**WORK TASK:**
Where the data below contains pictures, omit them; output the rest word for word.

------------------------------------------------------------

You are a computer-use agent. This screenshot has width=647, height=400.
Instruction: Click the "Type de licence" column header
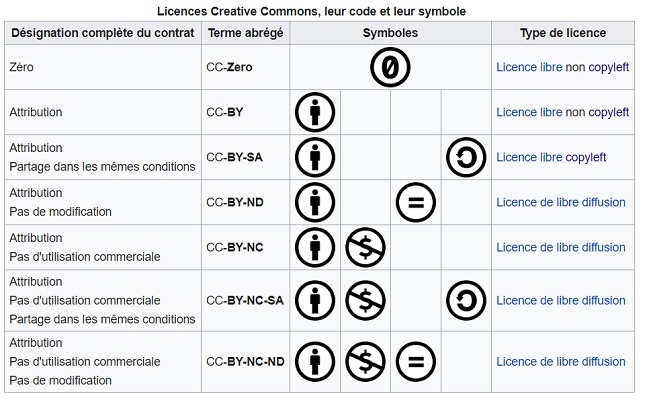click(x=562, y=33)
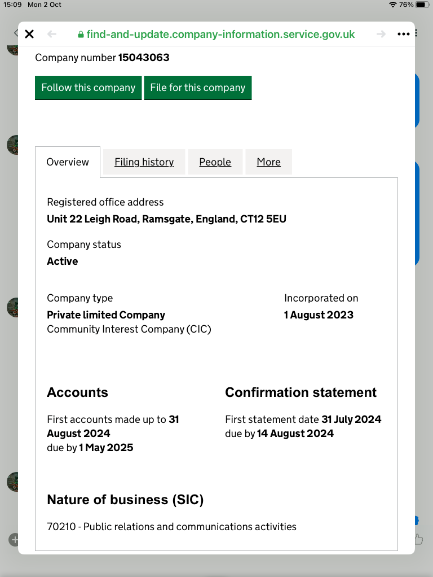Tap the Wi-Fi icon in the status bar
The image size is (433, 577).
(393, 5)
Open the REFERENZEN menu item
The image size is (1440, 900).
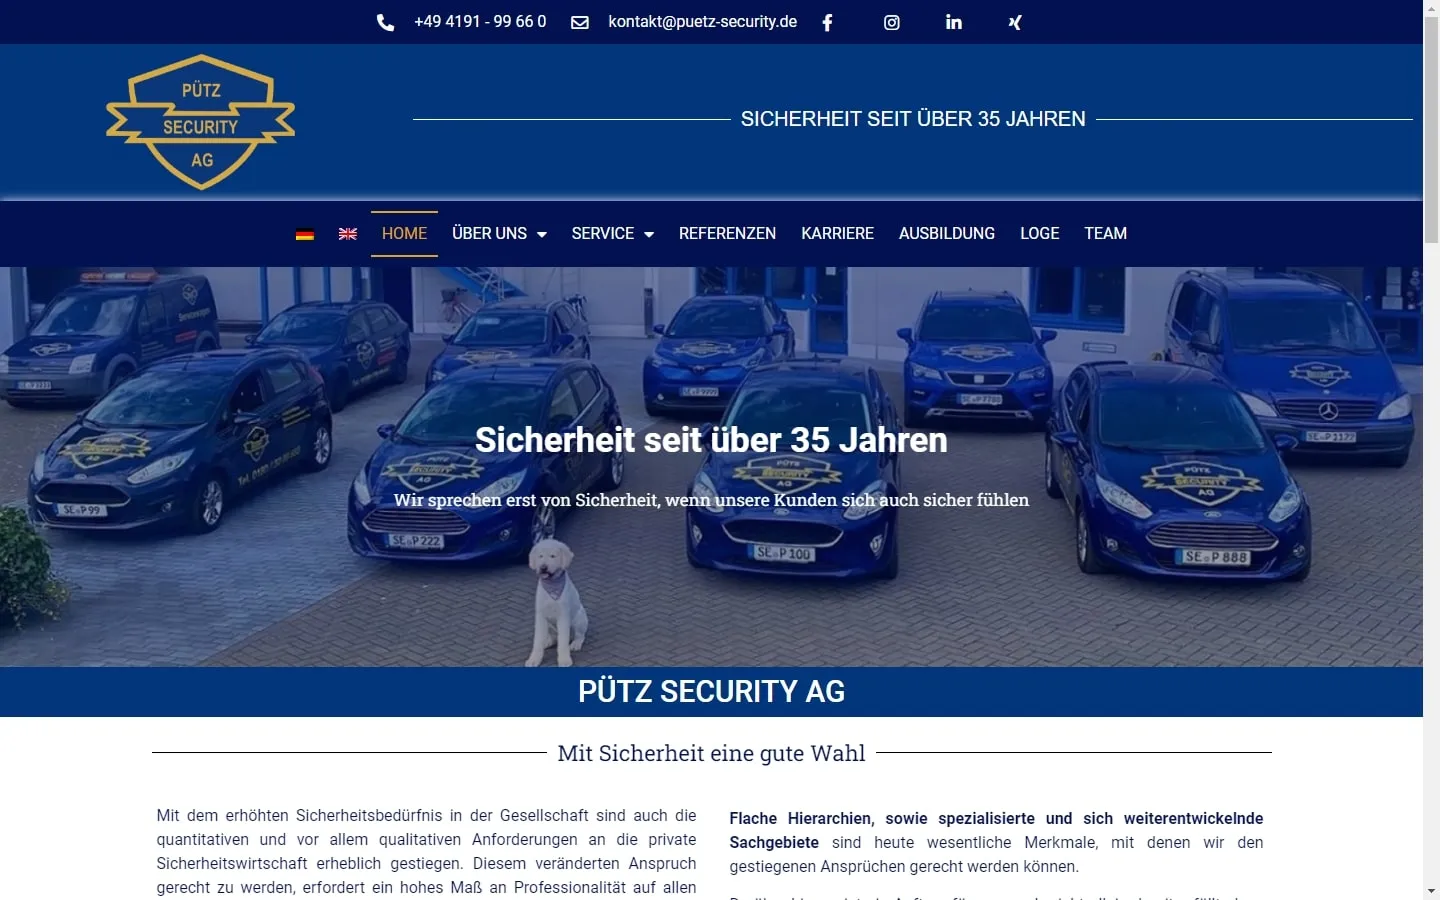coord(727,233)
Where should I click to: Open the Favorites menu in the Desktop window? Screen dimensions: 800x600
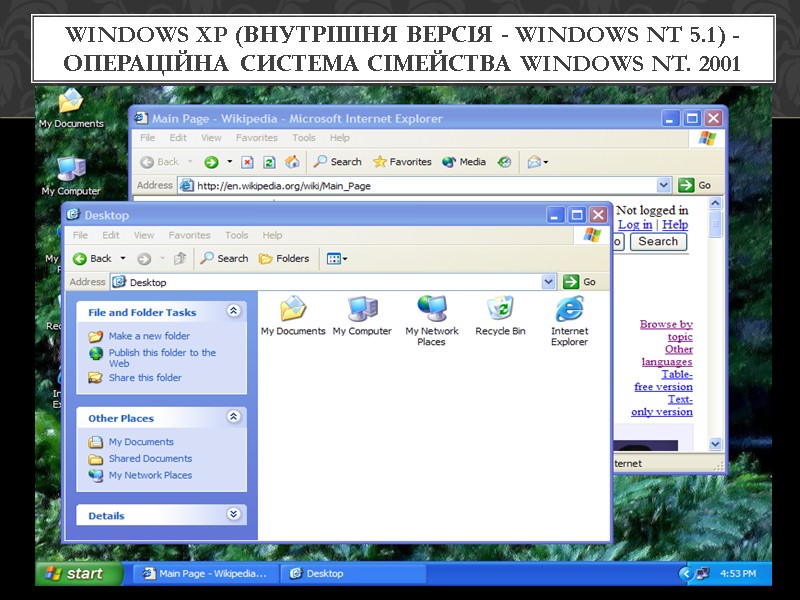[x=189, y=235]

------------------------------------------------------------

**RESPONSE TO THIS EXERCISE:**
You are a computer-use agent. This screenshot has width=647, height=400.
Instruction: Click the "Type de licence" column header
click(x=562, y=33)
Tap the Wi-Fi icon in the status bar
The image size is (433, 577).
(393, 5)
Open the REFERENZEN menu item
The image size is (1440, 900).
coord(727,233)
Where should I click to: Open the Favorites menu in the Desktop window? Screen dimensions: 800x600
[x=189, y=235]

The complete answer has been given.